In the post about living in San Francisco, what name does the writer use for California in general?
=== Document extract ===
I live in San Francisco, a place that many people consider desirable to live in. To visiting friends I usually describe it as a dirty filthy city in a beautiful setting. I suppose it is better than where I have lived in the past but familiarity has caused me to overlook the desirable traits and instead I focus on the dread of living here.  I alternately refer to SF as Shittown or Tweakerville, and California in general as Autopia.

Shittown is pretty obvious moniker for anyone who tries to walk around any of the neighborhoods that have an average household income of less than $250,000 a year. I am a reluctant expert on shit from all forms of low life and irresponsible dog owners that populate this fine city. Tweakerville is also an obvious descriptor for this place to anyone who has attempted to walk or bike around here. Nevada and probably the whole nation fills greyhound busses with their troubled and troubling dross and send them to the streets and parks of SF so they can beg and shit in the streets. During the fabled days of the gold rush miners would give their compatriots a nick name and in that tradition I call most street vagabonds ‘Nevada’ – as in ‘Hey Nevada, don’t shit there; you’ll track it around like last time,’

Autopia is another apt name, where like most other US locales, automobilists blow stop signs, speed like demons, block crosswalks and kill pedestrians with impunity, and then do the same thing when they hop on a bicycle. If these fine US citizens aren’t driving or cycling they are strolling down the middle of the cramped sidewalk blocking my way and tracking around all that shit because they are trying to read a text from one of their friends who is late and is circling for a parking spot. Just please get in line outside the foodie spot and talk loud or something, and stop tracking that crap around. Sheesh.

Perhaps getting out of town will help me think well of others and exercise some mature patience, perhaps not. I probably should have done an informal mixed terrain down the coast toward pescadero, but girlfriend Juliayn needs to work on her R12 and did not want to do any of the available 200’s and wanted to do the Sonomarin 300 perm. This perm is a copy of the Russian River 300 and if you want to do a 300 in a lot of traffic that is the one. It does have a very nice stretch along the coast but the rest is shared with every unemployed monster truck redneck in Sonoma from Petaluma to Monte Rio. Not a good choice for a ‘fun’ ride, although acceptable for putting in some miles so I can qualify for a 1200.  I suggested the Old Caz 300 perm to Juliayn as a worth wile ride.
=== Data listing ===
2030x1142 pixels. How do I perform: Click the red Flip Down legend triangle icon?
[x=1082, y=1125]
===
=== Data listing ===
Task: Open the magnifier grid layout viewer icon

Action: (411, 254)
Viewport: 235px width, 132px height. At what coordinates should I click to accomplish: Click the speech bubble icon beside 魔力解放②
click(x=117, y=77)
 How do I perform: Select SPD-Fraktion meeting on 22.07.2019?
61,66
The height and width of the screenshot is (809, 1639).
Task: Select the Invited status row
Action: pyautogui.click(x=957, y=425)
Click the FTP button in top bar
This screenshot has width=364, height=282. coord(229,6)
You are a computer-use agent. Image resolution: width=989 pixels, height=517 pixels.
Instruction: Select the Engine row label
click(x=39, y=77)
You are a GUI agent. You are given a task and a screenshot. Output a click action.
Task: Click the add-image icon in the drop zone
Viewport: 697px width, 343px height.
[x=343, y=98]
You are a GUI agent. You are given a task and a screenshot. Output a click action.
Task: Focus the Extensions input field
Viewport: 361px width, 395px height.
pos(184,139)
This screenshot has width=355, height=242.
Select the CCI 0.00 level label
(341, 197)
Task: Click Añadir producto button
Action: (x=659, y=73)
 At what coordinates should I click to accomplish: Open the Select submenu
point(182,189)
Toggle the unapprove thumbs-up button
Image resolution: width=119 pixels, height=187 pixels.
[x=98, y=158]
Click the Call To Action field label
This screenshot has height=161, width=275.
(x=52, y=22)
===
=== Data listing ===
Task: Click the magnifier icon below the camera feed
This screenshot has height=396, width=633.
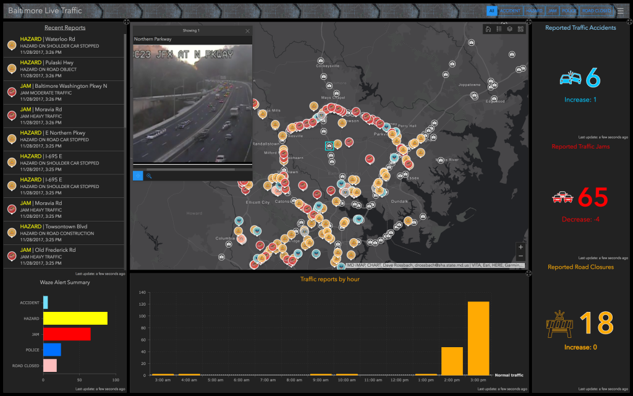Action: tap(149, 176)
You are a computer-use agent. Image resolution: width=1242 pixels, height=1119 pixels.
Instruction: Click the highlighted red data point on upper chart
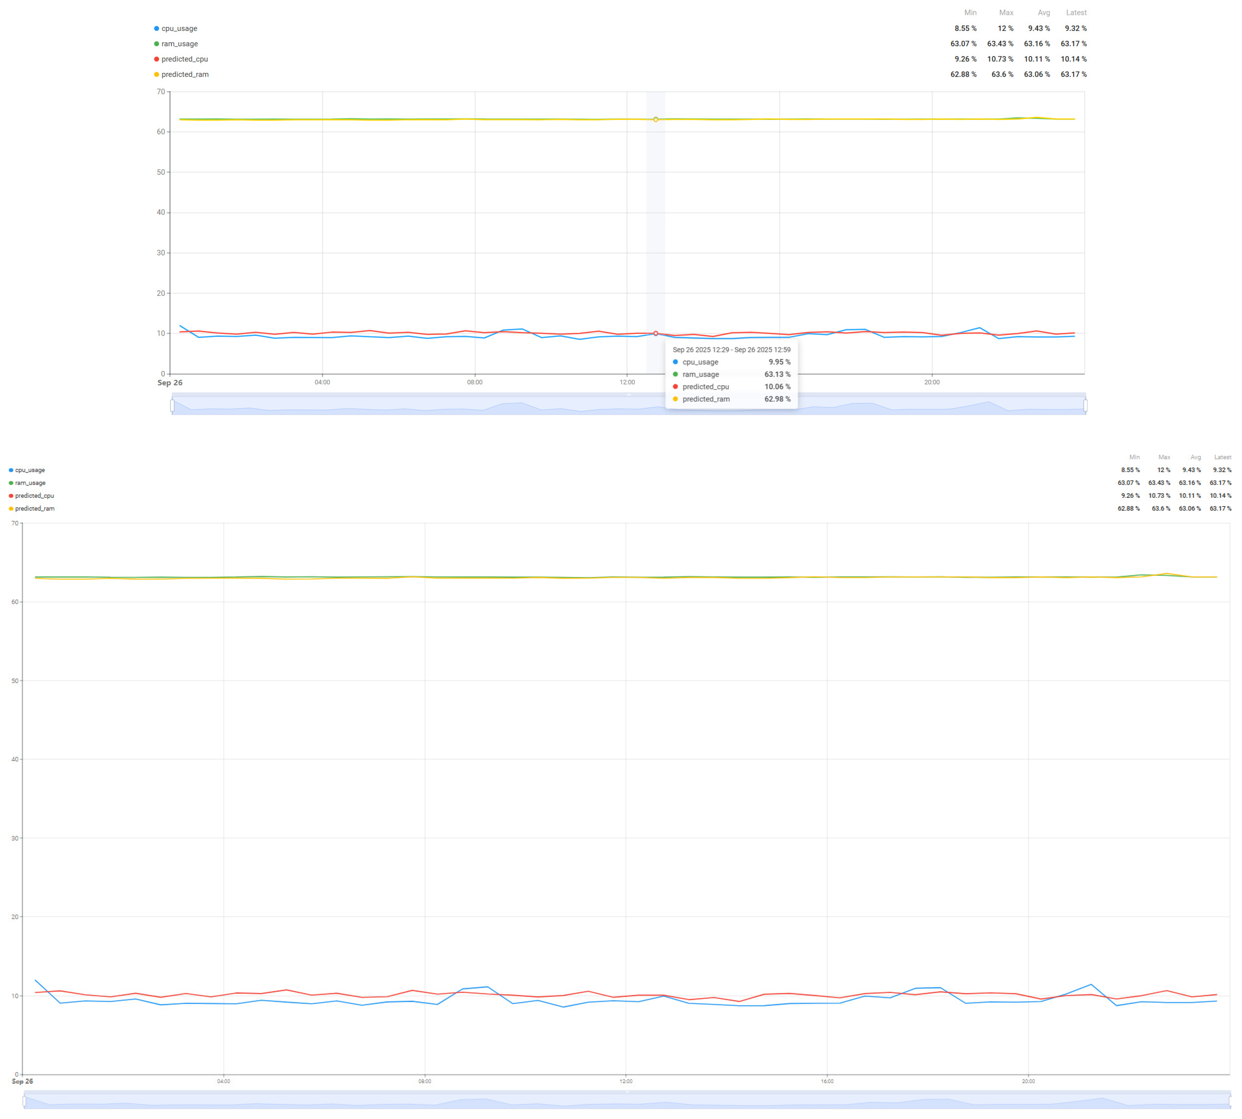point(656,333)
===
→ **Task answer**:
Autopia